U.S. Coast Guard Oral History Program
A Buoy Tender Tows a Battleship
C. William Bailey
A Coast Guard buoy tender was asked to do many different jobs for the Navy in WW Two, and I have a poignant memory of the Spanish-American War battleship Oregon in 1944 when she was serving her country as a dynamite barge in Guam (photo above).
I was the Executive Officer of the buoy tender Tupelo working for Navy Service Squadron Four, known as “The Harbor Stretchers,” when we were ordered to pick up tow of the USS Oregon and put her into an isolated cover inside the reef at the south end of Guam.
We had previously blasted a channel through the reef to accept her draft and had planted a mooring buoy. When the time for us to put her into this lonely area (her cargo was 1500 tons of 40% gelatin dynamite), the admiral decided to come aboard to watch the maneuver.

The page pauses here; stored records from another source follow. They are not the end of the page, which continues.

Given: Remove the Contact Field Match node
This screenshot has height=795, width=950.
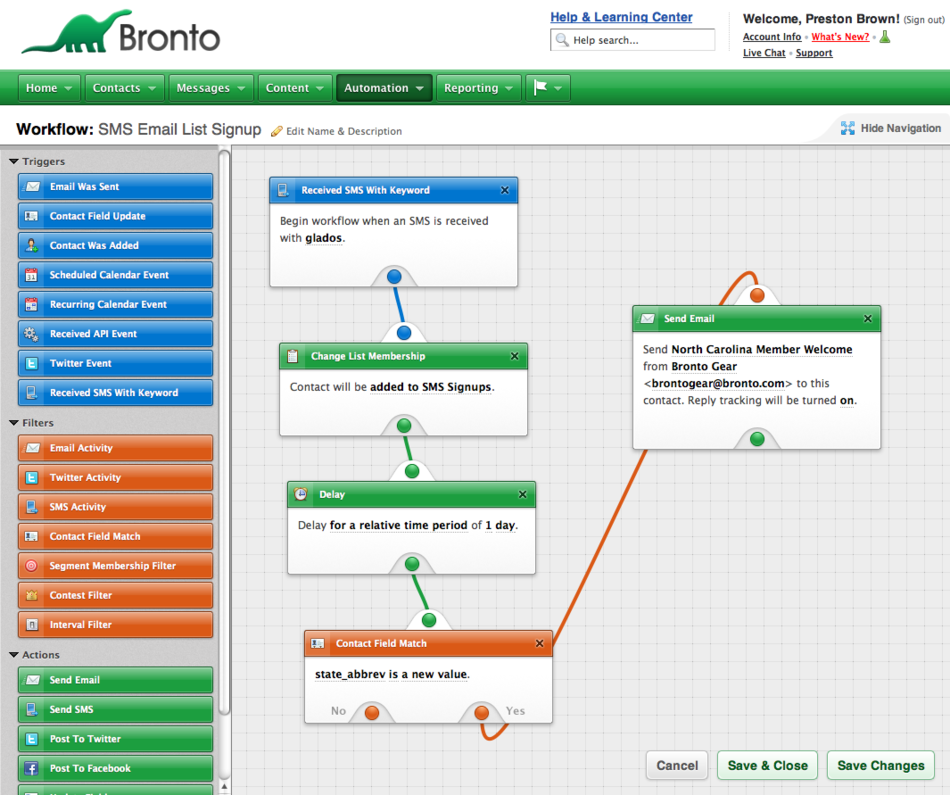Looking at the screenshot, I should (540, 644).

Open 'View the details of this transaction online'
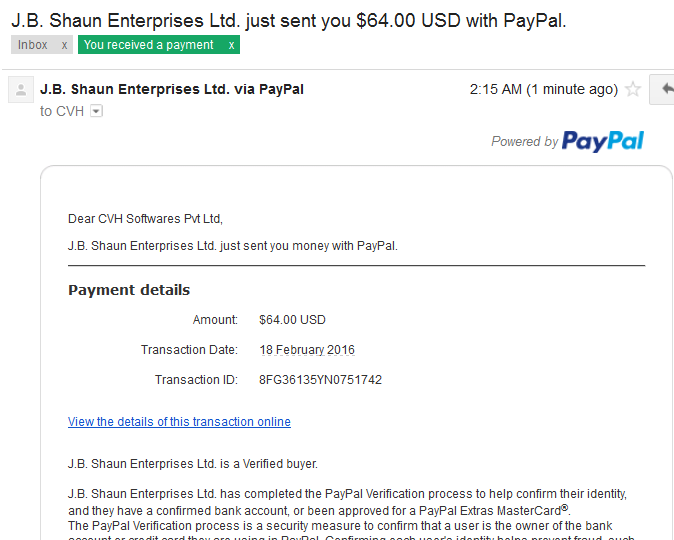coord(179,422)
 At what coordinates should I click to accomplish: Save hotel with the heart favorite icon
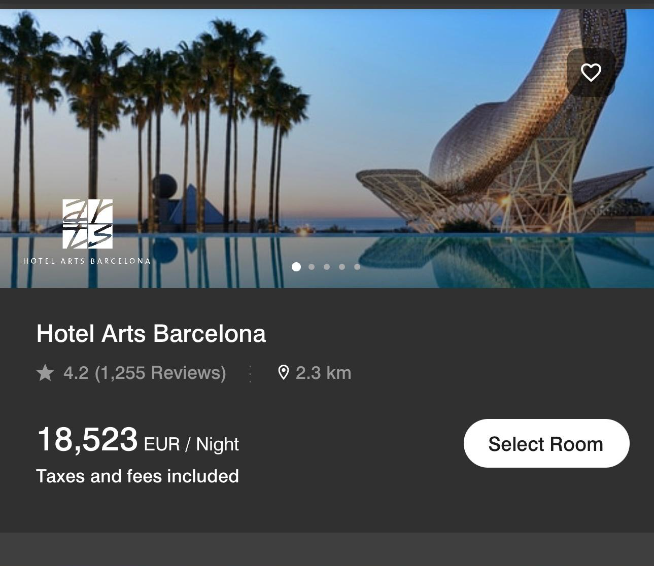[591, 72]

It was a tight place to put a ship into, so we made up with Tupelo towing on a hawser at short stay with a Navy net tender astern of Oregon to hold her back and help steer. As XO in charge of making sure all went well, I decided to post self on the Oregon. We put a stern line out to the mooring buoy as we passed, and soon the time came for dropping Oregon’s anchor. This was not an ordinary anchoring—there was no machinery left on board to get the anchor back once dropped.
The mooring area did not allow for the ship to swing on a mooring buoy, thus the anchor had to be dropped at just the right time and with the right scope of chain. Who better than the officer-in-charge who designed the operation to do it? thought I.

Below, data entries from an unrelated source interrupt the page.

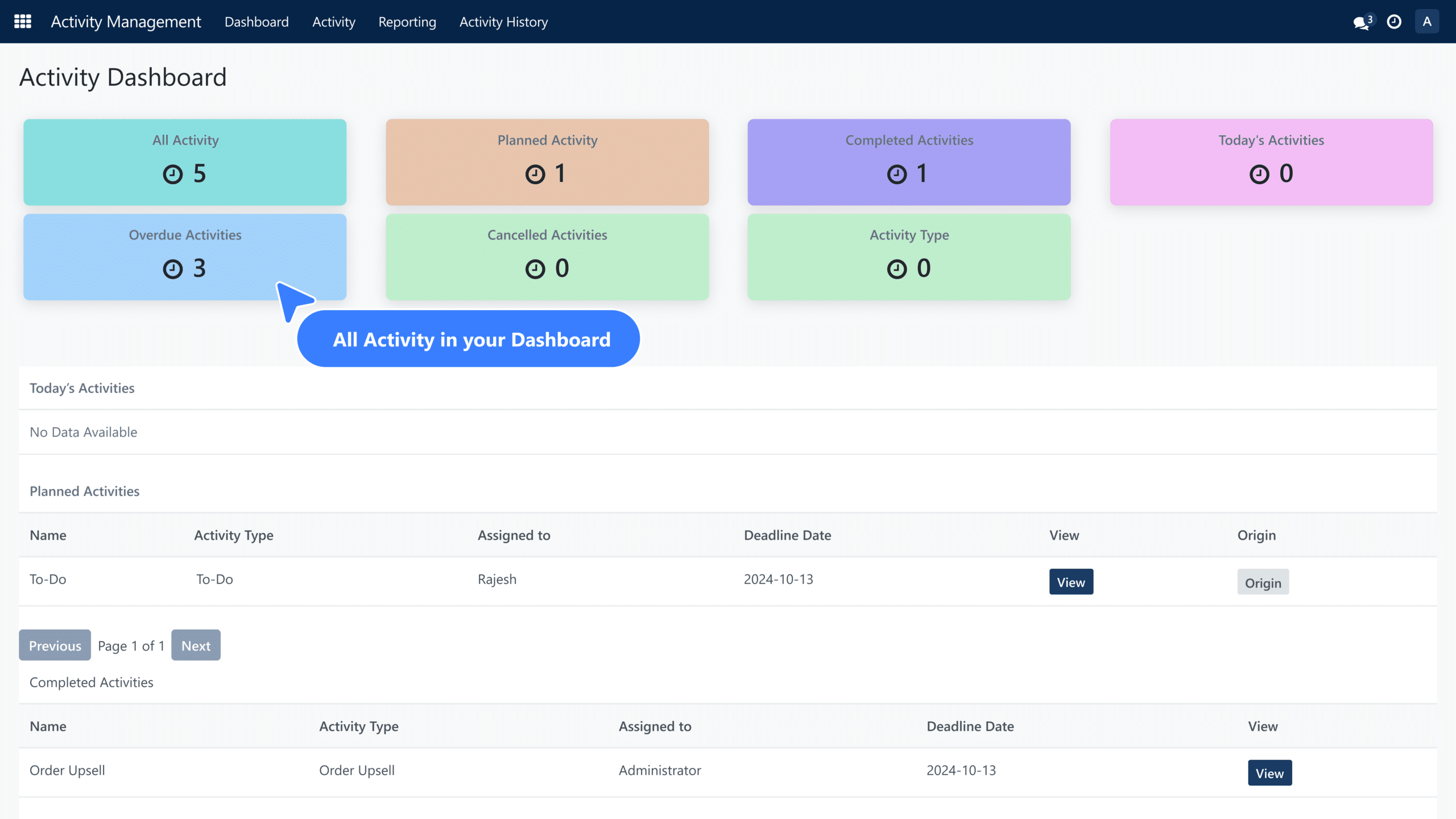This screenshot has height=819, width=1456.
Task: Click the Origin button for To-Do activity
Action: [1263, 581]
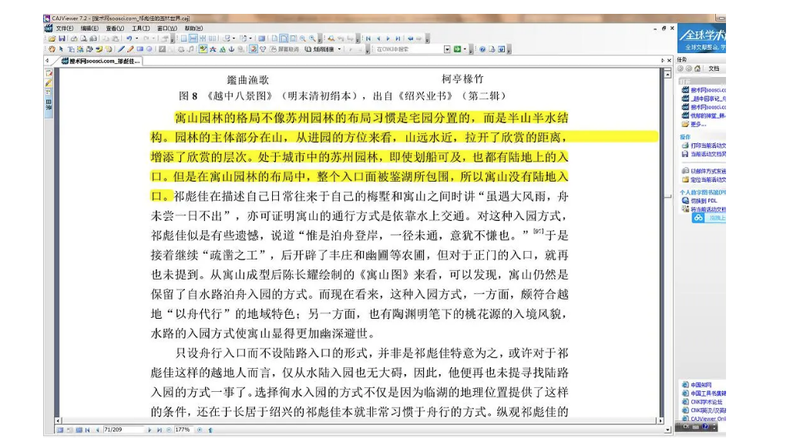The height and width of the screenshot is (445, 800).
Task: Click the 更多... link in the task pane
Action: 698,124
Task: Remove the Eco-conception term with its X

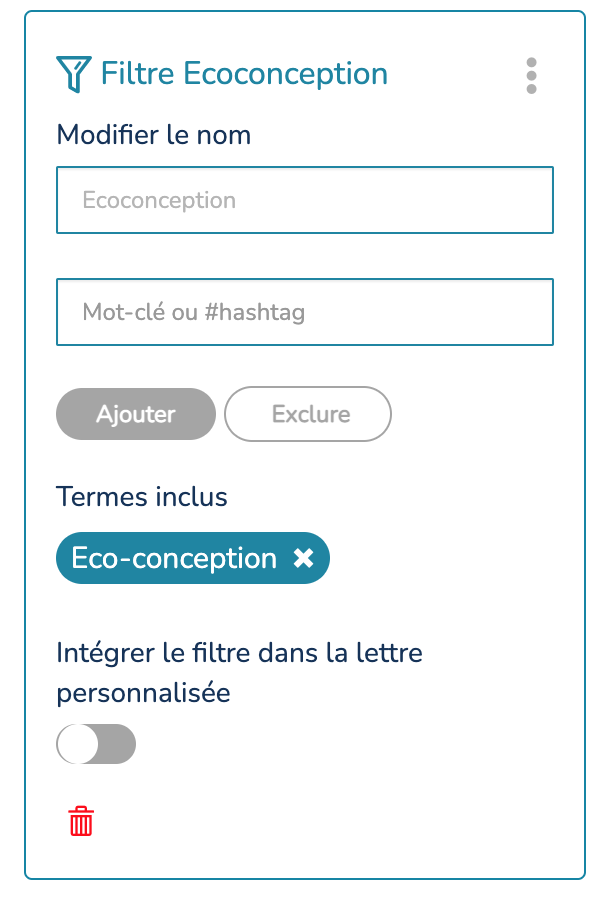Action: (303, 558)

I swung the maul to trip the pelican hook . . . and missed! I swung mightily again and, yes! . . . missed again! Just then a loud, strident admiral’s voice came over the loudspeaker, “Tell that officer to drop the damned maul and let a Bosun’s Mate do it.”

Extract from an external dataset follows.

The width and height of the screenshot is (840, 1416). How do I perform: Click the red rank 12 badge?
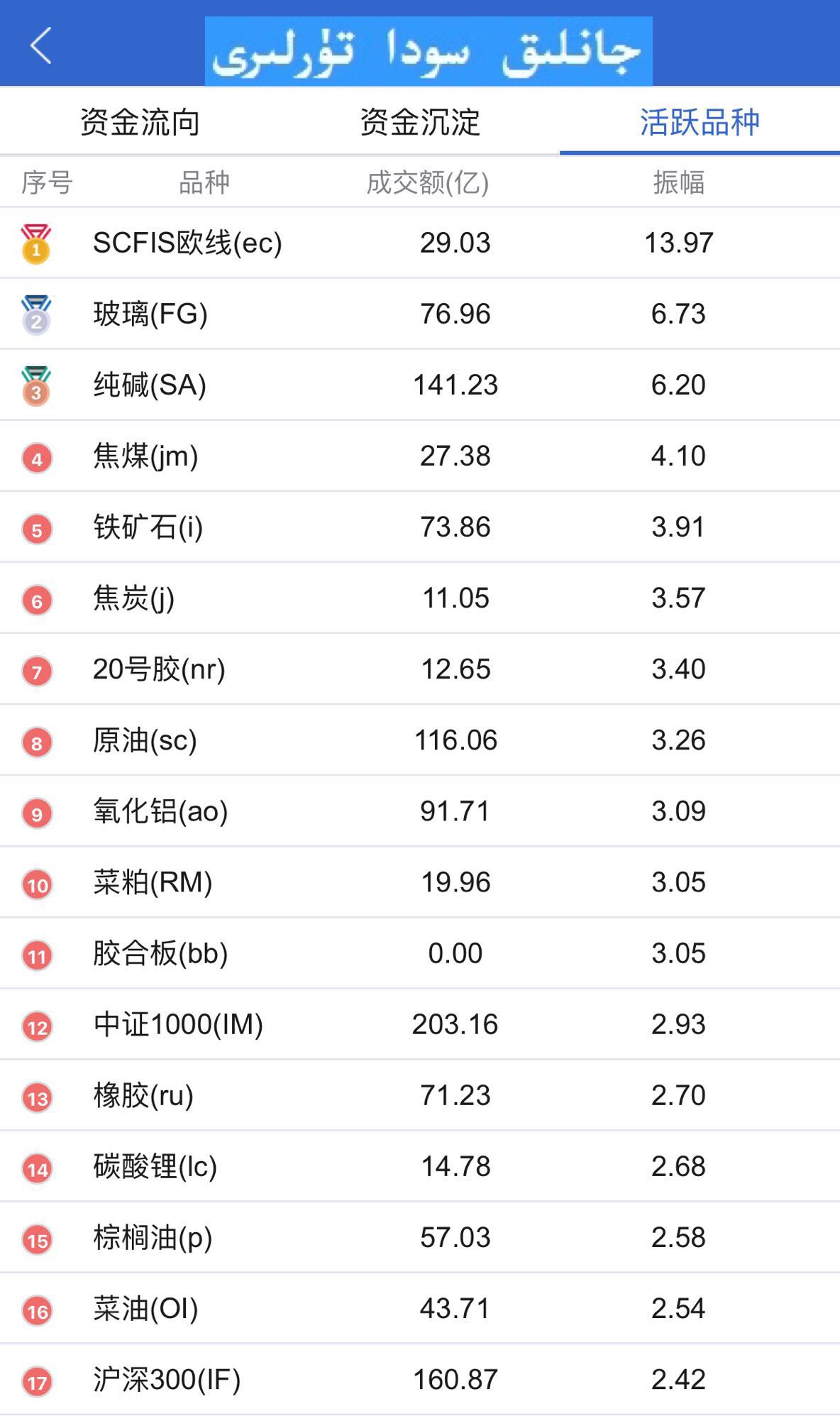click(x=37, y=1026)
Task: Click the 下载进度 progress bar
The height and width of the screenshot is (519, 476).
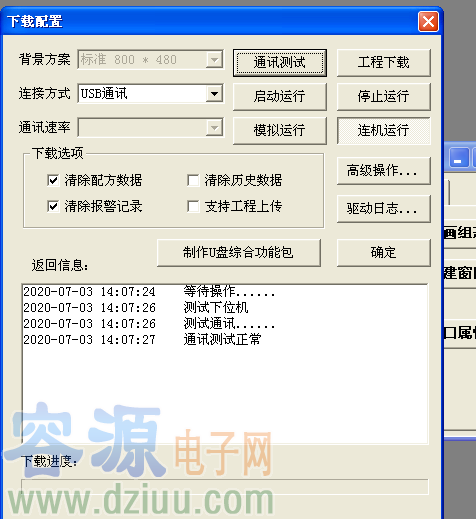Action: pos(225,487)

Suffice to say I did not appear at the mess table where the captain and the admiral later celebrated the accomplishment of the day. Oregon was now resting quietly in her berth with her deadly cargo. We didn’t know then that we were going to be on close speaking terms with that cargo later on.
A few weeks later we got orders to load 250 tons of dynamite to take to the Peleliu Islands to use in the invasion. That was one convoy where we had no problem watching out for other ships—no one would come anywhere near us.
When we arrived in the atoll, there was an old Japanese mooring buoy being used by a lone merchant ship. The water was too deep to conveniently anchor, so I put Tupelo alongside the ship to ask permission to tie up alongside while we offloaded. It was after normal working hours and the Chief Mate apologetically said the men would not take our lines as the ship couldn’t pay overtime. They were waiting for our cargo ashore and these ship people on 100% wartime bonus wages would not help?
Well, I asked the mate to send for the shop steward, who shortly came strolling out on deck. Our bridge wing was just about at the level of their main deck, the sea was calm, and I had us laying right alongside. The shop steward mouthed off about what a lousy ship this was and they paid no overtime, ad nauseum.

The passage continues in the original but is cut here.